== Problem to work on ==
Which lines in the records below contain the word "value"? Return each of those lines in full.

** begin Dataset records **

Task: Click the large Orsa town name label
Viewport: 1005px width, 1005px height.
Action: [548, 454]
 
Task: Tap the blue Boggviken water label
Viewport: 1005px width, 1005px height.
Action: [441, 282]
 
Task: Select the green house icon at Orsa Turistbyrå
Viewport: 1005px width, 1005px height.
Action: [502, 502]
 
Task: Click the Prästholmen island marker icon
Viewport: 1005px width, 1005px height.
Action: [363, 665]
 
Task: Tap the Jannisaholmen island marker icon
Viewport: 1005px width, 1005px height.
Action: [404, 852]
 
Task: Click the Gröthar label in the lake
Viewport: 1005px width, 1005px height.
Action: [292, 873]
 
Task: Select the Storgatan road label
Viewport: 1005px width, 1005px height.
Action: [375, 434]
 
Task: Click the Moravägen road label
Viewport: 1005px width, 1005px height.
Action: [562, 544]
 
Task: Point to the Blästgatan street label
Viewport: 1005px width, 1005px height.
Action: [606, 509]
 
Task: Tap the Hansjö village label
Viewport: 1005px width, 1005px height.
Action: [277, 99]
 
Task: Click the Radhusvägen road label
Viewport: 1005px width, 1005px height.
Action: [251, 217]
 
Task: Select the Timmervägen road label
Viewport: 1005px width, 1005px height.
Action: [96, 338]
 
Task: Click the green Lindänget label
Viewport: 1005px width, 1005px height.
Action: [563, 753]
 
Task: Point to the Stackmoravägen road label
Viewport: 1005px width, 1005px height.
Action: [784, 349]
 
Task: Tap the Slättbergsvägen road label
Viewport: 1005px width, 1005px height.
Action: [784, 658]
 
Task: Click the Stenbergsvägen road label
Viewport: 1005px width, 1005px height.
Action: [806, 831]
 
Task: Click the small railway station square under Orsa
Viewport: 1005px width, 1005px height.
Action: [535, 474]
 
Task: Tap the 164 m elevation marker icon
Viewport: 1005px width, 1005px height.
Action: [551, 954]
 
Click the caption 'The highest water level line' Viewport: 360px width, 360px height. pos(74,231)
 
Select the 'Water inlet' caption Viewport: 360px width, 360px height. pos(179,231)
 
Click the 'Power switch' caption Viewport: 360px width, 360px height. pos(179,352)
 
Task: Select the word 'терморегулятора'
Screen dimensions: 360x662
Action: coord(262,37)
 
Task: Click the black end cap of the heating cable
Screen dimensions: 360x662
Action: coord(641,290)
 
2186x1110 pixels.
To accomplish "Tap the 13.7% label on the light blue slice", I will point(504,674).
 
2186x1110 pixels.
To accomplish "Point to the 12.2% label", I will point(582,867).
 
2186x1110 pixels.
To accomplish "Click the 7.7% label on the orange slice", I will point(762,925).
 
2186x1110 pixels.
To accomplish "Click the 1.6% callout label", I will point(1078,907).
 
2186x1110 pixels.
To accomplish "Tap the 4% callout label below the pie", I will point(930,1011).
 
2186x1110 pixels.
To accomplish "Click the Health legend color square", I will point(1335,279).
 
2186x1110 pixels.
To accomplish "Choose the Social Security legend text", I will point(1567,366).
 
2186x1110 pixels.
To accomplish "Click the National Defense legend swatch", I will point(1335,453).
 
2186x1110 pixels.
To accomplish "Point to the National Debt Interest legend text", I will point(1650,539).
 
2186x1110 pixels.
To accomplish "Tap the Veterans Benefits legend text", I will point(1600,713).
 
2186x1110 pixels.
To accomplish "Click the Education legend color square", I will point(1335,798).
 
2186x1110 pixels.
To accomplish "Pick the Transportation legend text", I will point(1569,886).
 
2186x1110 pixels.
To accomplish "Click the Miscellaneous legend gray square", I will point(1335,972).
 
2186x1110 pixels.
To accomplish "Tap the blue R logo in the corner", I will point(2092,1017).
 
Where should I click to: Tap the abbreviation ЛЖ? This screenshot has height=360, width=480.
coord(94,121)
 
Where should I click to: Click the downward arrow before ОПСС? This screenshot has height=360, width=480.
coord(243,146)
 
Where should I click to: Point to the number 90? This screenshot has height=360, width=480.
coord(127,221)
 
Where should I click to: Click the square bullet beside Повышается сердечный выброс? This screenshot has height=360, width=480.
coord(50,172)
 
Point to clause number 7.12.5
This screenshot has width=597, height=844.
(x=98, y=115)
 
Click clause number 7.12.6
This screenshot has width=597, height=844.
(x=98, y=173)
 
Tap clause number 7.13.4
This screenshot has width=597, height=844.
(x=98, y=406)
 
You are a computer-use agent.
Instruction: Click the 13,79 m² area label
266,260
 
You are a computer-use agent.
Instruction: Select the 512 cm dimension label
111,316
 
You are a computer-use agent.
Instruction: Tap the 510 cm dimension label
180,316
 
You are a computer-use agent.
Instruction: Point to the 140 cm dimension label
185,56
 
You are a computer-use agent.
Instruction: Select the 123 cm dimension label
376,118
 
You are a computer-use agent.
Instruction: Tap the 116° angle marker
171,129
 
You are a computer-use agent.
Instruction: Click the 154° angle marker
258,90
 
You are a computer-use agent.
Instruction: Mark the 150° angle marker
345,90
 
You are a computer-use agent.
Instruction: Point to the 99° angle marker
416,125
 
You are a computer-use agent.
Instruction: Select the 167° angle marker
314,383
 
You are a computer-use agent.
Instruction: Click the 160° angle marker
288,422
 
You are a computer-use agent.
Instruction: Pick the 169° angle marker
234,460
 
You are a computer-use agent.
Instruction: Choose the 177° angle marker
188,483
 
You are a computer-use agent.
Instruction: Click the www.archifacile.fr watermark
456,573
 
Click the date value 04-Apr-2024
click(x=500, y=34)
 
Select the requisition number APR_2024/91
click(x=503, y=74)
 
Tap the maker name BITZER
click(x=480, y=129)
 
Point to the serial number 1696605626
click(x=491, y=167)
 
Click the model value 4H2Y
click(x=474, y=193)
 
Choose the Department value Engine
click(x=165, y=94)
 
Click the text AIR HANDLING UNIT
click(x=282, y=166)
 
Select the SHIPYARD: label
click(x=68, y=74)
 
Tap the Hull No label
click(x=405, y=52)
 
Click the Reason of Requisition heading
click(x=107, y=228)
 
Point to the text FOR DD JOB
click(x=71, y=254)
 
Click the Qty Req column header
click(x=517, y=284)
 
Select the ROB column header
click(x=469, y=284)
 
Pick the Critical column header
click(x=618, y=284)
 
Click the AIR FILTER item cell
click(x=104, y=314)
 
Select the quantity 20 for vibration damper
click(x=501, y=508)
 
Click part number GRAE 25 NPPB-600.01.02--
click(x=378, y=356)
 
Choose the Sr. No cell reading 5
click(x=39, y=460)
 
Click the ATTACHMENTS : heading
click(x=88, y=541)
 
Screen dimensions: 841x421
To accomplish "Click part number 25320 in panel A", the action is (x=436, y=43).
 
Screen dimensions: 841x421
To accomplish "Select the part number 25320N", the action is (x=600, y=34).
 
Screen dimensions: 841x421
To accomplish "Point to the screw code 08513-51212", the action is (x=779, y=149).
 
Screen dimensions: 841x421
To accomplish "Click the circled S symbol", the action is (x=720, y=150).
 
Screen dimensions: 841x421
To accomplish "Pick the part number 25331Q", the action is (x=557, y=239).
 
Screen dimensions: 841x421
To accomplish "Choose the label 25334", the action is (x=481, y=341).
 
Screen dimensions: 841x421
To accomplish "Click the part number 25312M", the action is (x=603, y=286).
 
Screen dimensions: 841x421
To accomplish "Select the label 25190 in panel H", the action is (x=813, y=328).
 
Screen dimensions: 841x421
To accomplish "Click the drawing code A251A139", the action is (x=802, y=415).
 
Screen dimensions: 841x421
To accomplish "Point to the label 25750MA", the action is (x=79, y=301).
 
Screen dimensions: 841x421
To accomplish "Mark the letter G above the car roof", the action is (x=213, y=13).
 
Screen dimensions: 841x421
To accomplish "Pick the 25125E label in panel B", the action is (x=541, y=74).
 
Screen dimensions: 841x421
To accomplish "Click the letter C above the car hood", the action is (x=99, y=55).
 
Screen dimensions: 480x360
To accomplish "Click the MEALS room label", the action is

** end Dataset records **

== Final result ==
Click the date value 04-Apr-2024
Click the model value 4H2Y
Choose the Department value Engine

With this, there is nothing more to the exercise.